Findings are published today from a study of child maintenance arrangements, a survey of 926 families with a child maintenance interest, derived from the Family Resources Survey. It was undertaken by the National Centre for Social Research on behalf of the Department for Work and Pensions in 2008, prior to the formation of the Child Maintenance and Enforcement Commission. The study was designed to inform the development of sustainable fit-for-purpose measurements of effective child maintenance arrangements in the future.
Findings from the study show that:
- 28% of the eligible child maintenance population had a positive maintenance outcome, wherein some maintenance was received.

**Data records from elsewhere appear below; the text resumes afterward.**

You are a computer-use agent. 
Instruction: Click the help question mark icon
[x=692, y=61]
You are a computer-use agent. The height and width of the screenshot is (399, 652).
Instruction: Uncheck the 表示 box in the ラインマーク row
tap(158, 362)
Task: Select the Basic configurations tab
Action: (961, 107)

Of those 25% received maintenance in full, whilst the remaining 3% received some but not all.
- The most common form of arrangement was a private one, with 43% arranged in this way, whilst Child Support Agency (CSA) assessments accounted for 39%. CSA assessments were more common among parents with care who worked less than 16 hours per week (48%), compared to those that worked more than 16 hours (33%).
- For those without an arrangement the most common explanation was that the parent with care did not want any contact with the non-resident parent (33%).
- 33% of children had contact with their non-resident parent at least once a week, whilst 32% had no contact at all. Children in lone parent families saw their non-resident parent on a more regular basis than re-partnered couple families (35% on a weekly basis compared to 18%), although the proportions that never saw their non-resident parent were similar (32% against 30% respectively).